» **AIM**: Please reproduce only the rows from the one that has "The height and" through the one that has "point(253,9)", keeping their requests unchanged. Scale every click coordinate in their answers by 2.2, round each to a whole number with halves going up, and leave out the pictures.

» **DATA FOR PROCESSING**:
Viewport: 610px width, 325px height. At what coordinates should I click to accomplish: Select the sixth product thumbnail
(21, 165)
* * *
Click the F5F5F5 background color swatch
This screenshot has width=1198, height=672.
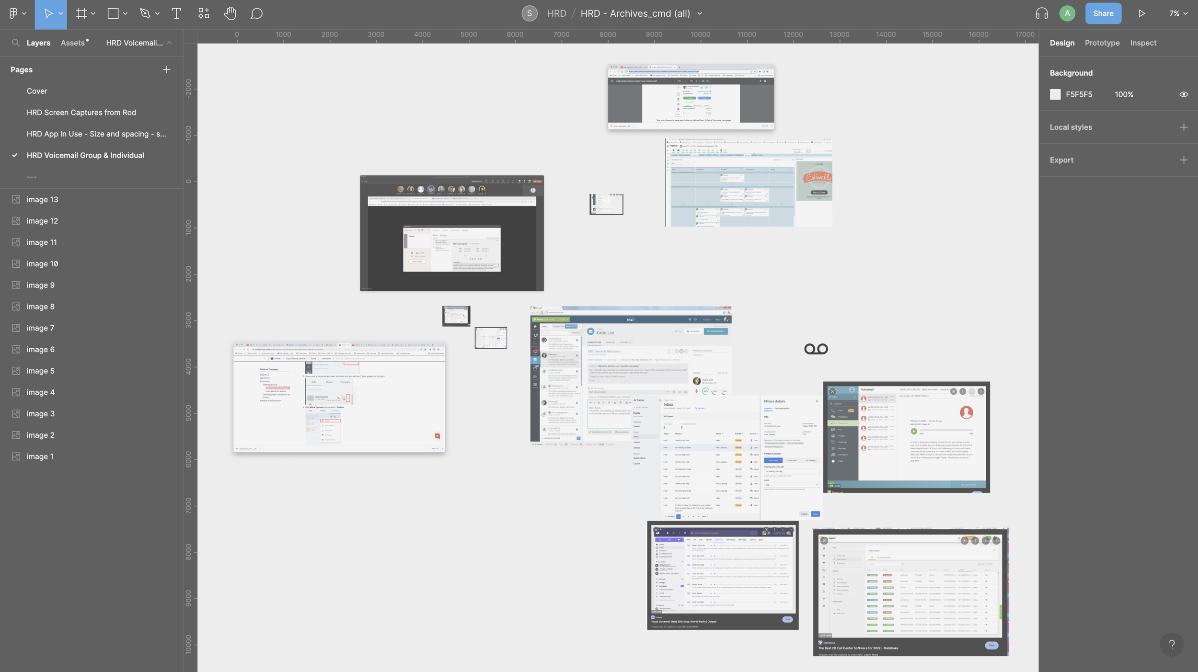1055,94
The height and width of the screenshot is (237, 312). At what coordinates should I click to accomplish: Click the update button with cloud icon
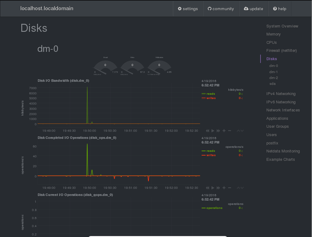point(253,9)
==
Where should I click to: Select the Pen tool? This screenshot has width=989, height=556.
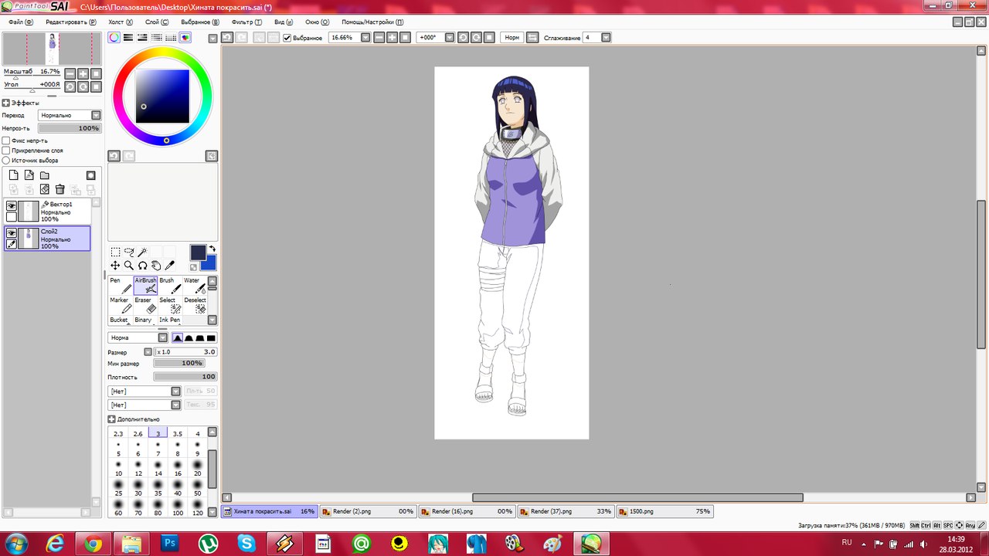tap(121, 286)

» **RESPONSE FOR THIS EXERCISE**:
The height and width of the screenshot is (237, 312). At what coordinates should I click to accomplish: Click the update button with cloud icon
point(557,20)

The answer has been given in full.